Scan the entries below for the word "agent" and copy every line where it turns up.

-------- LISTED ENTRIES

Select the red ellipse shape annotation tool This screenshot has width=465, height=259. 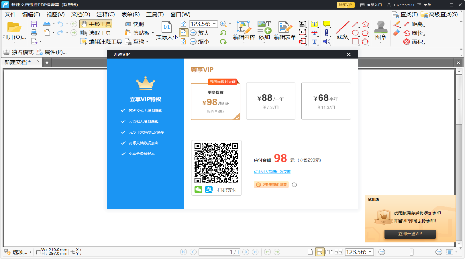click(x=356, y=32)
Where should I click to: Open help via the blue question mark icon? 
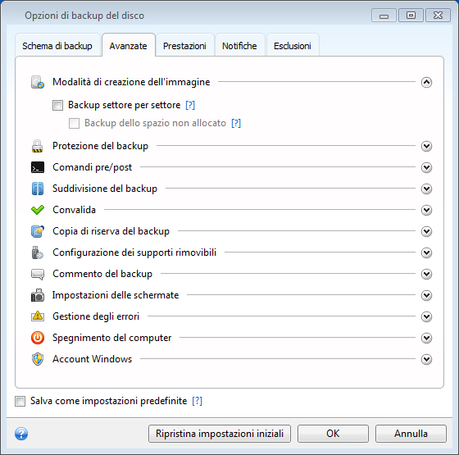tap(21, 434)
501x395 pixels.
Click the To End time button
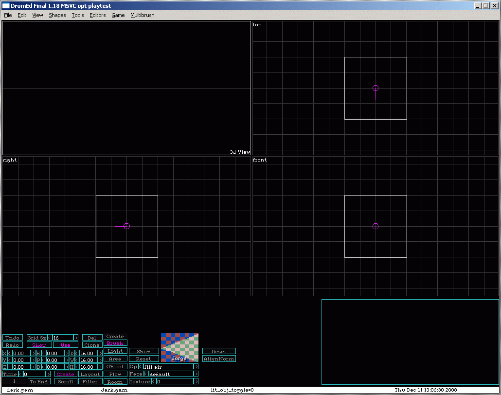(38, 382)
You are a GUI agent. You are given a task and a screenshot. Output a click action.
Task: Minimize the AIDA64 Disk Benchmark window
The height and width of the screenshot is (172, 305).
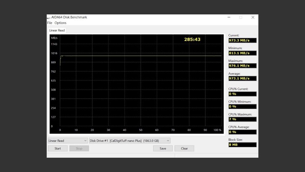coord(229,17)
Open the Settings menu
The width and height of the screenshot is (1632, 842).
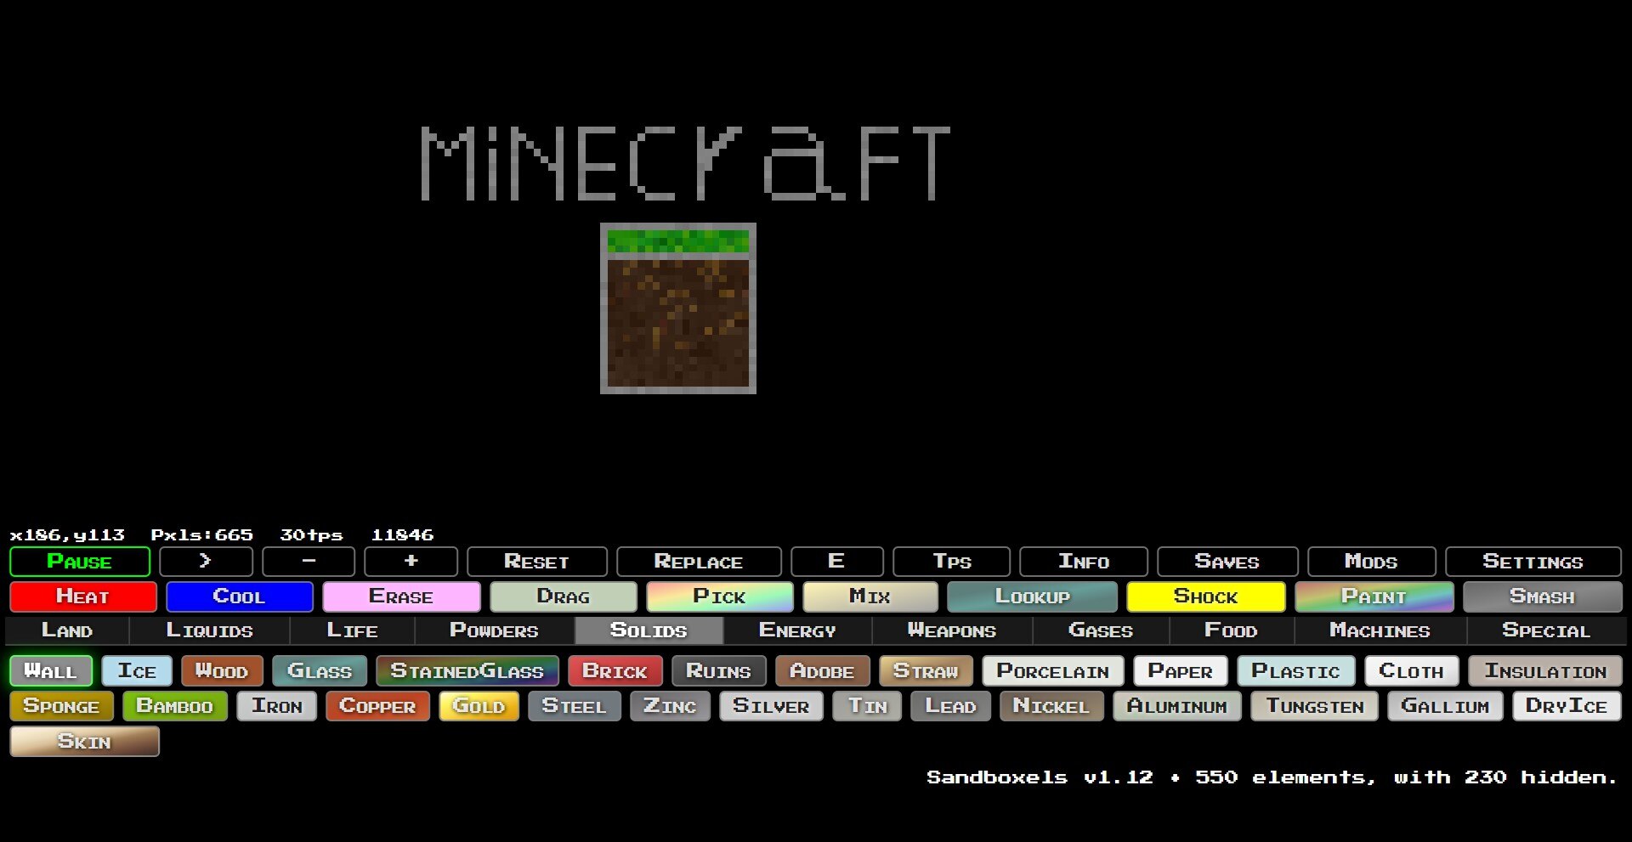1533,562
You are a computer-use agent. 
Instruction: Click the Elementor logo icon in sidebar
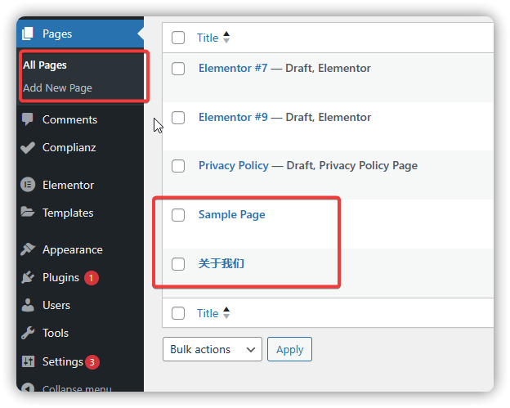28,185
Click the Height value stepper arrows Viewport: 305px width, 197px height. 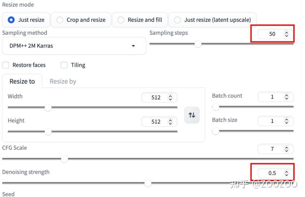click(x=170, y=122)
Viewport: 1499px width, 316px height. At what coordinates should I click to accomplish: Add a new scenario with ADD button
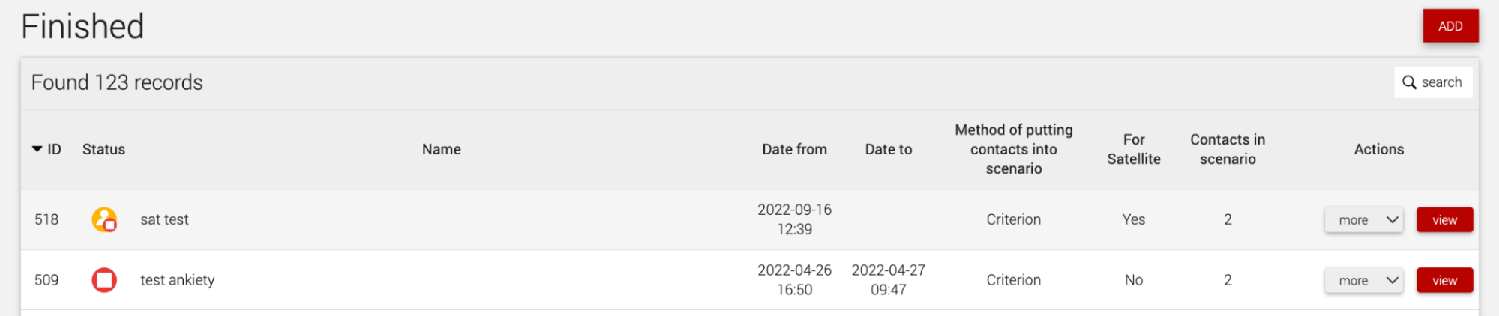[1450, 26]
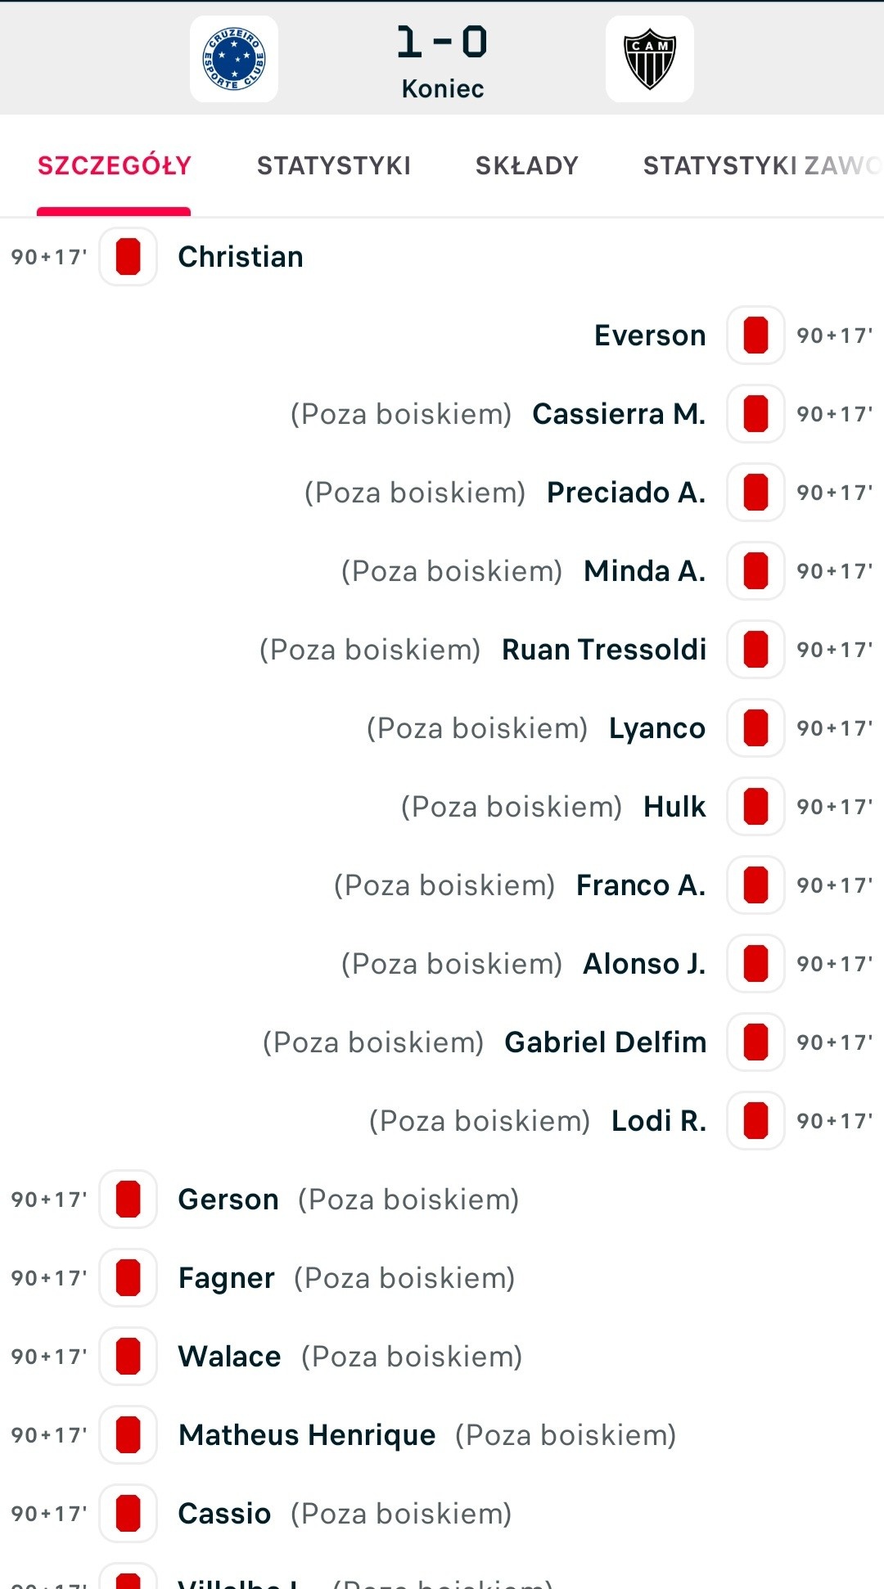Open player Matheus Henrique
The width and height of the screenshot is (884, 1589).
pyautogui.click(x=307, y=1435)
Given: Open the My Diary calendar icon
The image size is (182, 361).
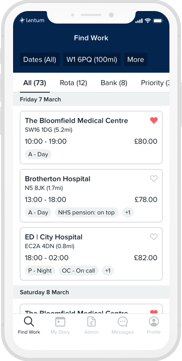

----------------

> _RESPONSE TO THE TASK_:
You are a GUI agent. You are given a task and a screenshot. Output a click action.
You are a computer-use agent. 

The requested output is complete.